Partners using the Rosetta software include government laboratories, institutes, research centers, and partner corporations.
Rosetta’s popularity and evolution has been just the beginning of a new push for more research firepower.
On June 30, Stanford University and Carnegie Mellon joined IBM, Nvidia, the Ohio State University, Google, Mozilla and others in support of the National Research Cloud, a development that was recently backed by the introduction of the National AI Research Resource Task Force in Congress, with a bipartisan group of legislators looking to establish a task force to develop a roadmap for a national artificial intelligence research resource.
The legislation includes a proposal to convene a group of technical experts across academia, government, and industry to develop a detailed plan for how the U.S. can build, deploy, govern, and sustain a national research cloud.
The National Research Cloud initiative, launched in 2019, is designed to provide computer power and data access for universities, democratize AI development across the U.S., train a new generation of AI scientists; and power the next generation of breakthroughs in AI technologies and applications.

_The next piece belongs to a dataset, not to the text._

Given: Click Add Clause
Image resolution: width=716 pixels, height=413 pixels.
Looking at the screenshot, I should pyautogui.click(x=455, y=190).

John Etchemendy and Fei-Fei Li, co-directors of the Stanford Institute for Human-Centered Artificial Intelligence (HAI), proposed the cloud initiative, which would open up data sets and compute power from tech giants to academic researchers. In a letter to President Trump, they wrote that the cloud would help in “activating the vast potential of researchers who currently lack access to the funding or data needed to harness their talents and creating fertile ground for further commercialization through entrepreneurship and small businesses.” (One example of expenses smaller companies could not afford: The Fugaku supercomputer costs over $1 billion to develop).
And finally, one of the more exciting discoveries for any researcher looking to better understand the human mind comes from researchers at the Department of Electrical and Computer Engineering at George Washington University, who have proposed a methodology for computers to mimic the biological circuitry of the human brain—with machine learning neural networks that replicate functions of the human brain to teach a task without supervision—by using photons with neural processing units for more powerful and more efficient AI.
More funding for AI work like this, part of the so-called “Industries of the Future,” was promised in the recent FY2021 budget by the Trump administration, committing to double research and development spending on AI and quantum information science by 2022.